### What the task requires
Locate each row below that contains the word "should" and copy those rows in full. Letter case matters.

### Exercise inputs
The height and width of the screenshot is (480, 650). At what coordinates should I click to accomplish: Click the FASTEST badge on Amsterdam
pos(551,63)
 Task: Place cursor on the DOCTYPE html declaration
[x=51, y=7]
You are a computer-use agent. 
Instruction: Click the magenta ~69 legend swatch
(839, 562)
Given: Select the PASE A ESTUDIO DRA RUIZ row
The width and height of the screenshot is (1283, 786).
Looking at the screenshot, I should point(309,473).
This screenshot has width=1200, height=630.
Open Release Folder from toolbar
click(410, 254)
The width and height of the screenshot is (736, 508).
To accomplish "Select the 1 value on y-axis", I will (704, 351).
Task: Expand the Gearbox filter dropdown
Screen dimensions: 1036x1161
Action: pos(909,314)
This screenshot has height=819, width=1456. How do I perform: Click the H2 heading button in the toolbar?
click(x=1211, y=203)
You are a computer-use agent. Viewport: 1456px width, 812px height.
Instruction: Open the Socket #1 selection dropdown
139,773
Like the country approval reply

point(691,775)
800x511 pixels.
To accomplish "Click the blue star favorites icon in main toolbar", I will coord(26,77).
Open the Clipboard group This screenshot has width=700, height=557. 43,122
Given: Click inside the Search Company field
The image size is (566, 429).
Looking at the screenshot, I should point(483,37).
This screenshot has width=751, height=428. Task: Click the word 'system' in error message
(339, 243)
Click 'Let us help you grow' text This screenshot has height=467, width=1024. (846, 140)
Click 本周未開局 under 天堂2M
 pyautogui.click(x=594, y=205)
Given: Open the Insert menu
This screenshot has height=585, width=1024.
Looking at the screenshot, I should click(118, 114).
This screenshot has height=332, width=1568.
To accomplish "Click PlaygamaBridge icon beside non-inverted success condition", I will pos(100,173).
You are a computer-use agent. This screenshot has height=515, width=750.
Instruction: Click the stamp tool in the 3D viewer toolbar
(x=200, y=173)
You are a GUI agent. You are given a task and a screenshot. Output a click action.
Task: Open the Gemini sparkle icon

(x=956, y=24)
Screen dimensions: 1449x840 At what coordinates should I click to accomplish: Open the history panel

### Final answer
The height and width of the screenshot is (480, 650). At what coordinates should I click to accomplish: Click the FASTEST badge on Amsterdam
Looking at the screenshot, I should point(309,473).
Looking at the screenshot, I should point(483,37).
Looking at the screenshot, I should click(118, 114).
Screen dimensions: 1449x840 At what coordinates should I click to accomplish: Open the history panel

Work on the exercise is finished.